For investors, this creates a choice. Chase potentially explosive gains in copper as supply constraints bite? Or bet on Bitcoin’s longer-term narrative despite near-term challenges?
Some will split the difference, holding both physical metals and digital assets. Others will pick sides based on their risk tolerance and market outlook.
Strategic Shifts in Portfolio Allocation
Smart investors don’t chase last year’s winners blindly. But they do adapt to changing market conditions and fundamental shifts in supply-demand dynamics.
Copper’s record run isn’t hype. It’s backed by production shortfalls, infrastructure spending, and energy transition demands. Those fundamentals should persist into 2026 and beyond.
Bitcoin’s story hasn’t ended. But its dominance as the go-to alternative asset is being challenged by metals that offer tangible scarcity and industrial utility.
The question isn’t whether copper will replace Bitcoin entirely. That’s unlikely. Instead, investors must decide how much weight to give physical commodities versus digital assets in their portfolios.

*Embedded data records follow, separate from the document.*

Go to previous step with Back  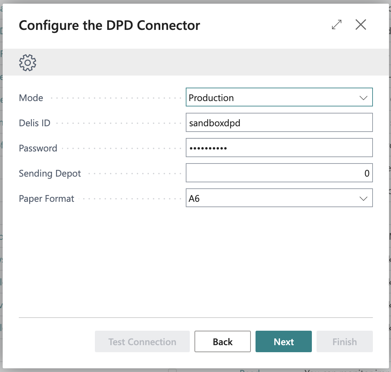click(x=223, y=341)
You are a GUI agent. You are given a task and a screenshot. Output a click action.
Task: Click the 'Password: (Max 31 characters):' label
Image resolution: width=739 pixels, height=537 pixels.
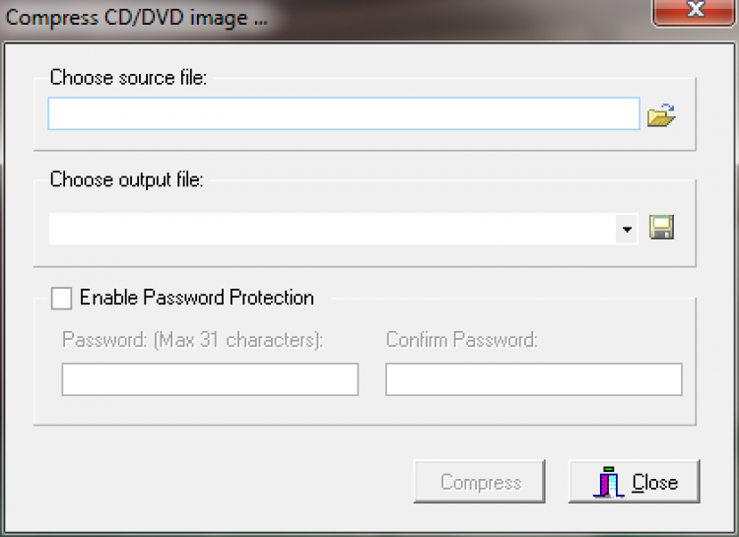193,340
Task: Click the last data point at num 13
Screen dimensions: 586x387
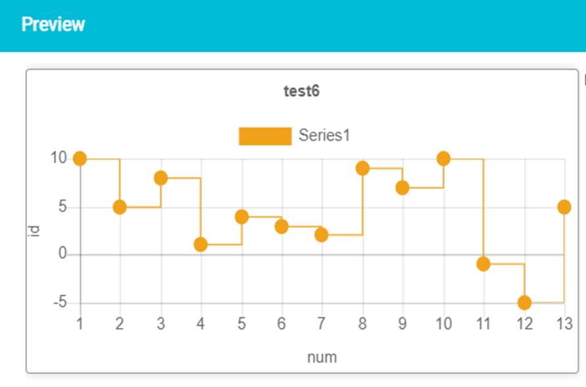Action: coord(564,207)
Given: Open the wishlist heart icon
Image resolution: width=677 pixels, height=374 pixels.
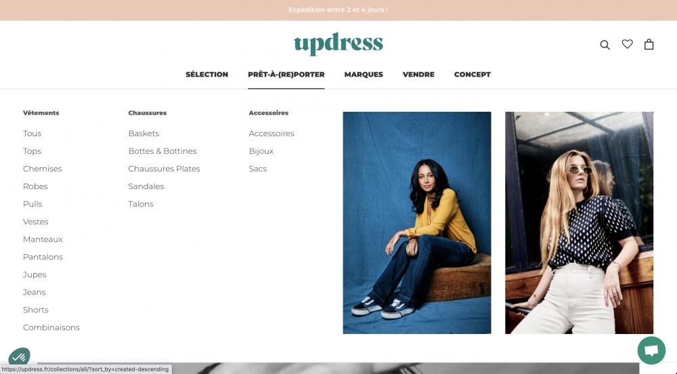Looking at the screenshot, I should pos(628,44).
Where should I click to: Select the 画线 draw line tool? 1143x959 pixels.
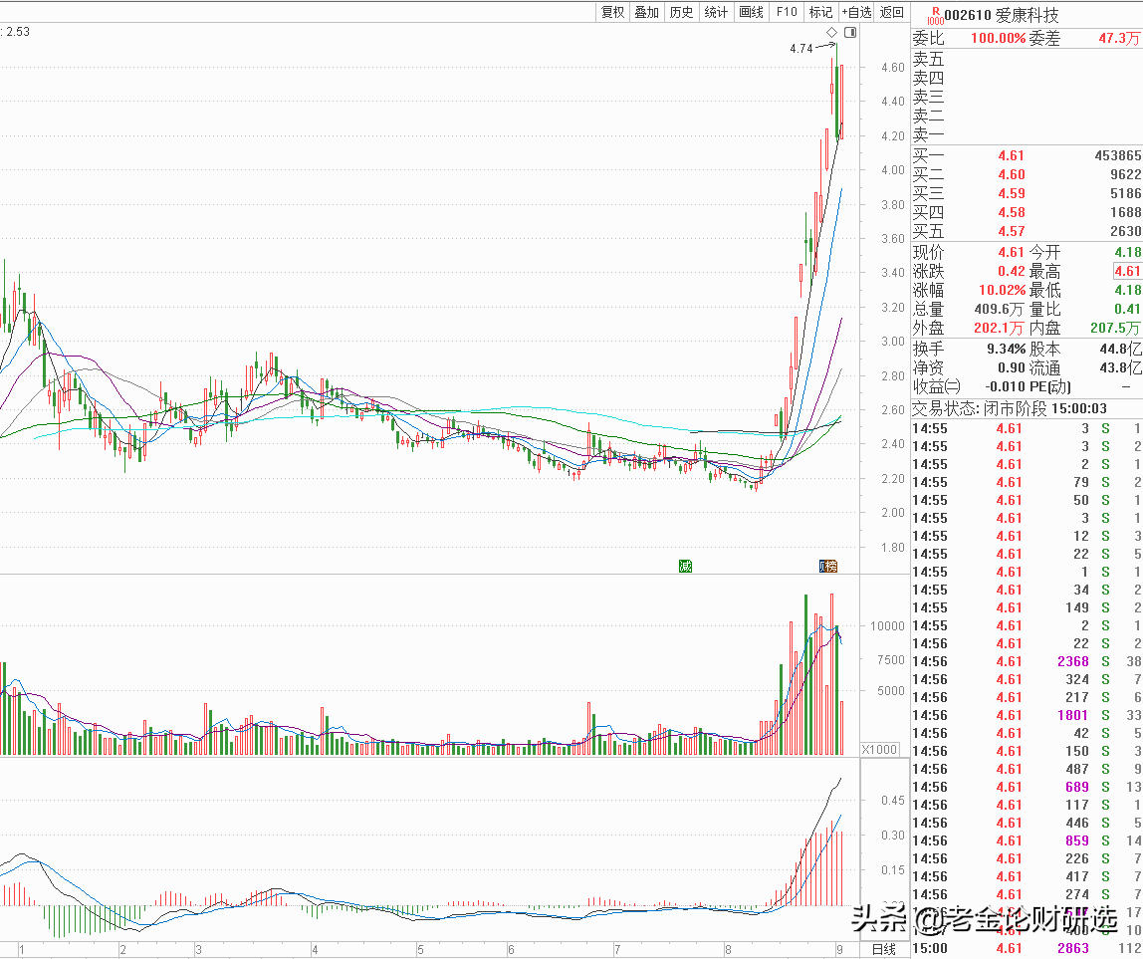(751, 12)
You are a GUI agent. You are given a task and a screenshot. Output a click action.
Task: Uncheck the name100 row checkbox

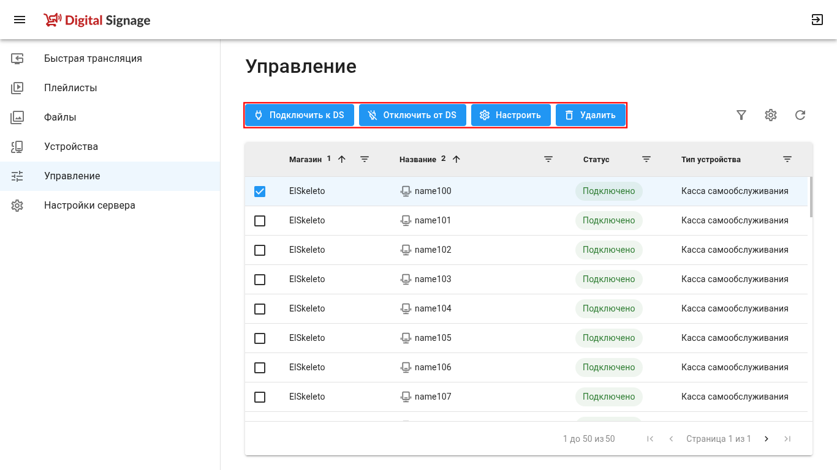click(260, 192)
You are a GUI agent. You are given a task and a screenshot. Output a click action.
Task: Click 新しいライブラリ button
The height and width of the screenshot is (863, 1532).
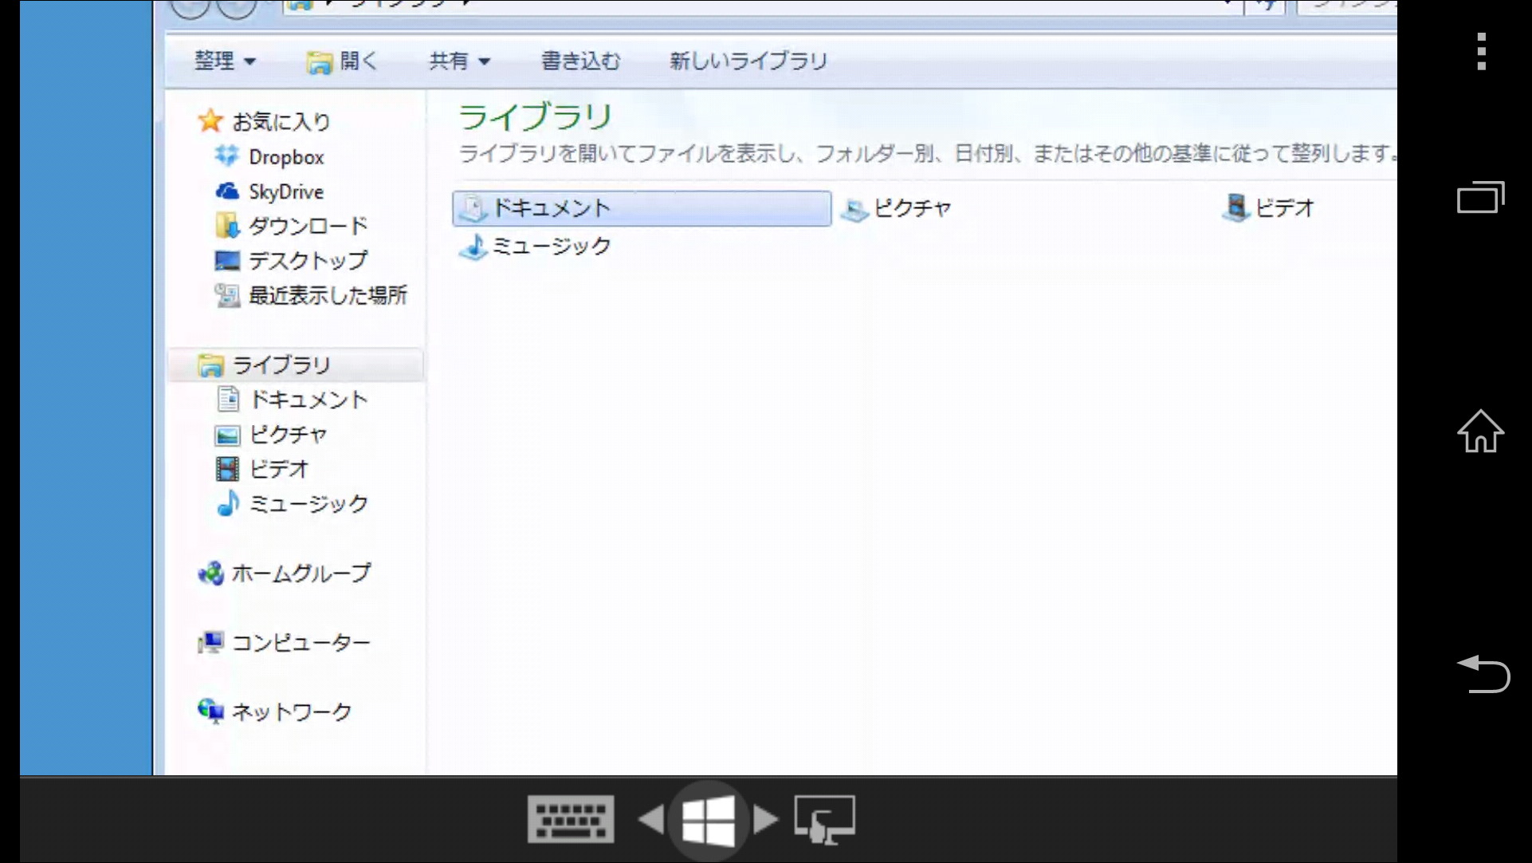(748, 61)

Right now, metals momentum is strong. Copper offers exposure to supply constraints and global infrastructure growth. Whether that outweighs Bitcoin’s potential for explosive gains depends on your outlook and risk appetite.
Choose carefully. Markets are signaling that physical assets matter more than many expected this year. That lesson will shape investment strategies well into next year.